Towa asked, “What did you do, Gonda?”
He lifted his head, and guilt lined his round face. “What do you mean?”
“Koracoo doesn’t trust you. Why?”
Anger hardened Gonda’s mouth. “That’s none of your concern. I—”
“If she does not trust you, how can we? Do you have a weakness we should know about? Forgive me for asking, but in the heat of battle, such knowledge may save my life.”
Gonda seemed to be weighing what he should and should not say, and Sindak found that curious. Any other man accused of being weak would have reached for his war club and started swinging. Last night, Gonda would have. But not tonight. He turned away, dug his buffalo horn spoon from his pack, and used it to shovel meat into his mouth. After he’d chewed and swallowed three heaping spoonfuls, he quietly responded, “I made a mistake.”
“A mistake?”
“Yes.”
“A mistake that led to the destruction of Yellowtail Village and the loss of your children?”
Gonda looked like he wanted to talk about it but didn’t have the strength, or perhaps he couldn’t figure out how.
Towa said, “I had children once, Gonda. A brave little boy and a sweet, beautiful girl. I lost them both, along with my wife, to a fever two summers ago. I have some idea what you must be feeling.”
Gonda’s expression softened, but he just continued eating his soup.
Sindak frowned at Towa. He never talked about the loss of his family. Ever. It hurt too much. What was he doing? Trying to create some kind of tie with Gonda?
Gonda swallowed a bite of soup and softly said, “Do you still live the nightmare of their deaths, Towa?”
“Every day.”
As Gonda brought up one knee and propped his cup on top of it, he kept his gaze on Towa’s somber face. “Then perhaps you can imagine what it would be like to live the nightmare of your children’s lives as Gannajero’s slaves. Every instant I see my children hurt, or hungry, or being tormented by enemies. Or I fear they are dead and their souls are out wandering alone in the forest, calling out to me, trying to find their way home.”

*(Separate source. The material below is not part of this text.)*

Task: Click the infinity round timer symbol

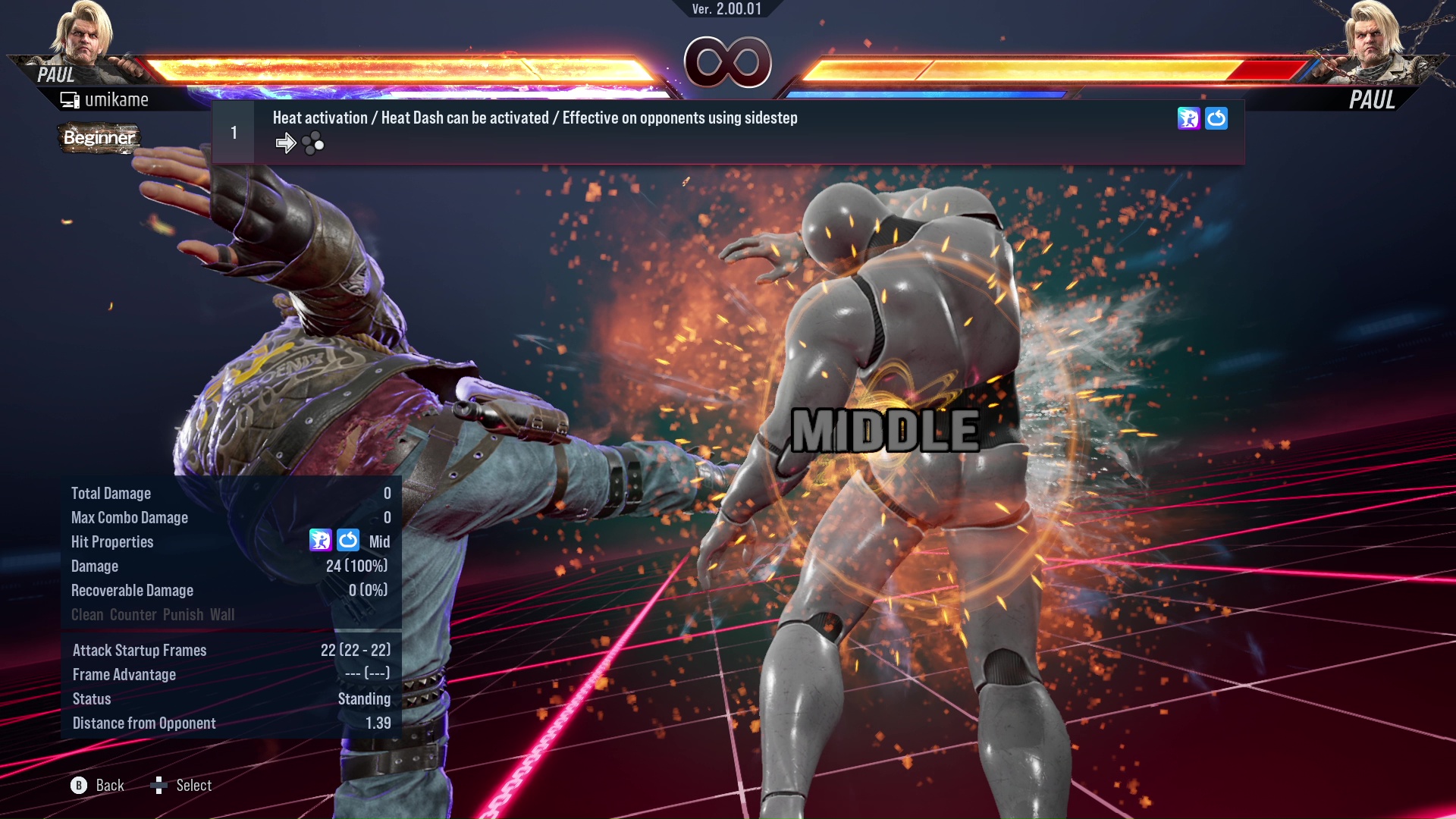Action: click(x=728, y=63)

Towa’s breath misted in the air. “That must be like having a belly full of obsidian flakes.”
The scent of the campfire grew stronger as night deepened and smoke hung in the pine boughs just over their heads.
Sindak said, “They may have just been captured by an ordinary war party, and are being well cared for. No man mistreats a child he plans to adopt into his own family.”
Gonda continued spooning soup into his mouth, chewing, swallowing.
Towa gave him some time before he added, “And even if the children are with Gannajero, they’re alive. They’re too valuable to kill. We will find them and bring them home.”
Gonda’s spoon halted halfway to his mouth. “We may bring them home, Towa, but I’m not sure even our best Healers will be able to cure them.”
Out in the forest, frozen trees cracked and snapped beneath the brunt of the icy wind, but Sindak pinned his attention on Gonda’s agonized face. Brief, hard flurries of sleet had started to whip by just beyond the pine. Gonda seemed to be watching the veils of snow as they careened down the trail.
Sindak asked, “What was the mistake you made?”
Gonda set his cup down and rubbed his hands over his face. In a voice almost too low to hear, he said, “I disobeyed an order.”
Sindak shifted, and the frosty pine needles at his feet crunched. “What order?”
When Gonda didn’t answer, Towa said, “When we accompanied Atotarho on the trading expedition, we heard rumors that Mountain People war parties were scouting near Yellowtail Village. You must have heard them, too.”
Through a long exhalation Gonda said, “A Trader came through the morning of the attack and told us he’d seen Mountain warriors just a short distance from Yellowtail Village.”
“What did you do?”
“The only thing we could. Koracoo took half our warriors out to verify the rumors. They could have been false. She wanted to make certain.”
“But you did not go with her?”
Gonda stared absently at the ground. “No. I was in charge of defending the village.”
A sleety gust rattled the branches over their heads. Sindak flipped up the hood of his buckskin cape and cradled his warm cup in both hands.
Towa softly asked, “What happened?”
Gonda cast a surreptitious glance at Koracoo, and Sindak had the vague feeling that Gonda hoped she might come to his rescue by answering that question herself. When she did not, he heaved a heavy sigh.
“She ordered me to keep all of my warriors inside the palisade until she returned.”